La première partie du livre de M. Isaac est donc consacrée à montrer que l’antisémitisme (ou plutôt la judéophobie) des païens de l’Antiquité, avant le christianisme ou à côté de lui, n’a aucun rapport avec l’antisémitisme de l’époque chrétienne. Il n’est d’ailleurs pas vrai que la judéophobie soit née en même temps que le peuple d’Israël. On n’en voit pas de trace avant le IIIe siècle avant l’ère chrétienne. Elle ne se répand qu’après la persécution d’Antiochus Epiphane et la victorieuse résistance juive à l’hellénisation, et encore de façon limitée. On ne fait pas grief aux Juifs de leurs richesses, ni de leur race, mais seulement d’être un peuple séditieux. On trouve des griefs tout aussi forts vis-à-vis d’autres populations.

La seconde partie du livre est consacrée au Ier millénaire de l’ère chrétienne. L’auteur combat vigoureusement la thèse selon laquelle, en se montrant antijuive, l’Eglise n’avait fait que céder à de violents sentiments populaires. Bien au contraire, l’antisémitisme chrétien aurait été une doctrine élaborée par les théologiens et diffusée systématiquement par l’Eglise dans les masses, malgré les réticences de celles-ci, pour les éloigner d’un concurrent idéologique encore redoutable.

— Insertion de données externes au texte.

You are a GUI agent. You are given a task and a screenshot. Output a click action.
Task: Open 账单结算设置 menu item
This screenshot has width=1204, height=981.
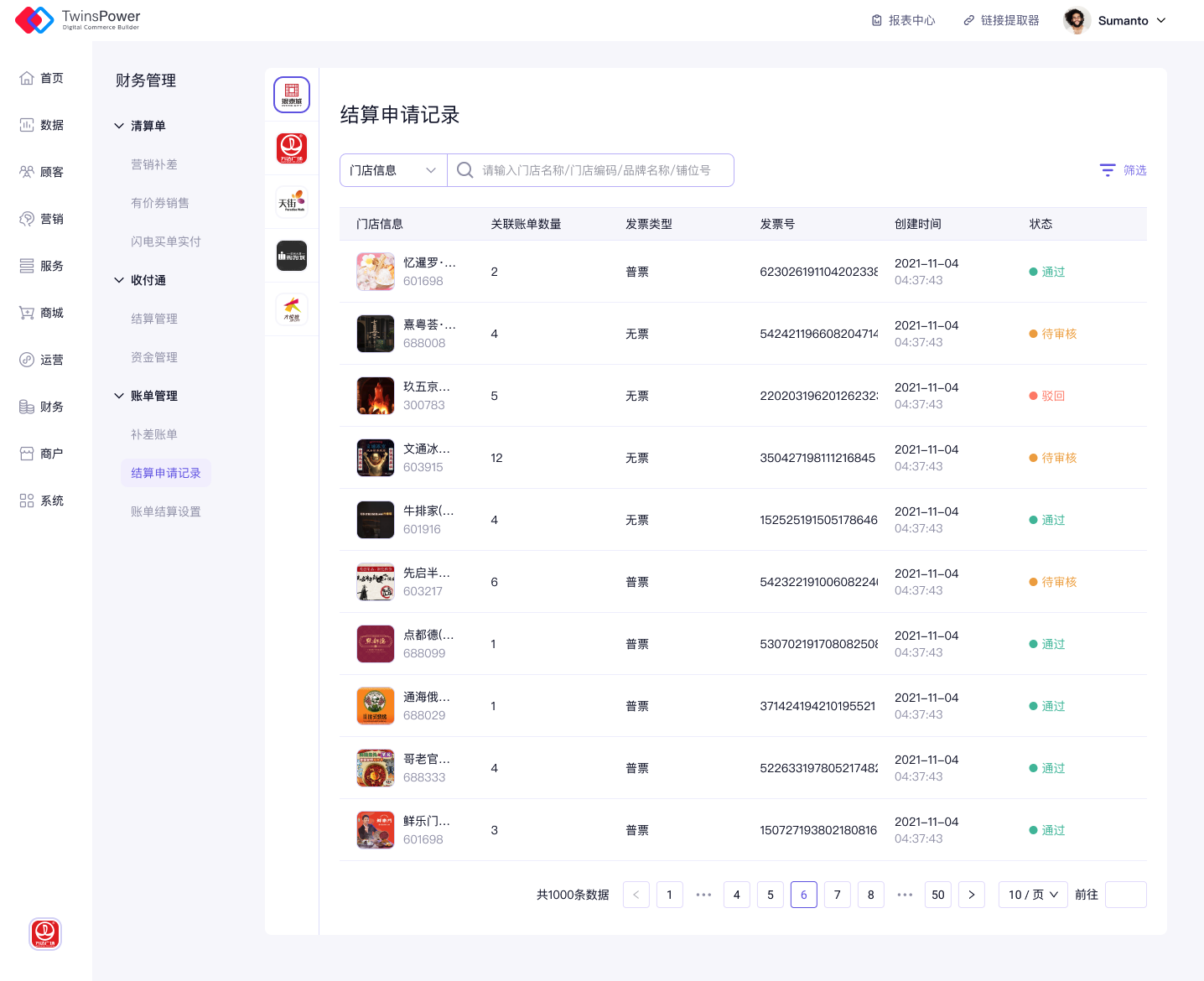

M. Isaac me semble sur un terrain particulièrement solide dans la première partie de son livre et je crois que sa démonstration est difficilement réfutable. Pour ce qui est de la thèse soutenue dans la seconde partie, il serait peut-être bon de nuancer les choses. Il est certain que l’Eglise a eu, au moins à certaines époques et en certains lieux, à vaincre une résistance chez ses ouailles pour imposer ses règles tendant à une séparation plus accentuée des Juifs et de la société chrétienne. Si elle a fini par vaincre cette résistance, c’est, en partie, grâce à la force de la pression idéologique qu’elle exerçait sur les masses, nous n’en doutons pas. Mais il faudrait expliquer aussi pourquoi l’attitude de l’Eglise n’a pas été influencée plus fortement par la propension populaire à la promiscuité judéo-chrétienne, car l’Eglise a toujours été très sensible à l’opinion publique élaborée en dehors d’elle à partir de facteurs qui échappaient à son contrôle. Et puis, pourquoi les masses ont-elles fini par être convaincues et par s’abandonner à la judéophobie ? C’est ici qu’intervient le rôle de la fonction économique et sociale des Juifs dans la société chrétienne du haut Moyen âge. Cela a été un facteur déterminant, comme l’ont montré en particulier les études de J. Parkes qu’utilise pourtant beaucoup M. Isaac. Il est vrai que M. Isaac a prévu l’objection et a répondu d’avance qu’il voulait se borner volontairement à l’étude du rôle néfaste de la propagande idéologique de l’Eglise, sans nier pour cela l’intervention d’autres facteurs.

M. Isaac n’est pas un spécialiste qui a voué sa vie à l’étude des questions auxquelles il a consacré ce livre. Mais il sait s’informer aux bonnes sources, étudier de près un texte et l’analyser. Il a revu de près tous les textes essentiels sur les Juifs avant l’an 1000 et mène sa démonstration avec beaucoup dé soin et d’esprit critique. Son honnêteté n’exclut pas une vigueur polémique redoutable.

Il est sévère, à juste titre, envers ceux qui diffusent des thèses à conséquences homicides, même quand ils les enveloppent d’onction et d’hypocrite bienveillance. Malgré quelques réserves, il faut donc recommander ce livre éminemment utile pour dissiper des mythes dangereux et faire tomber certains masques.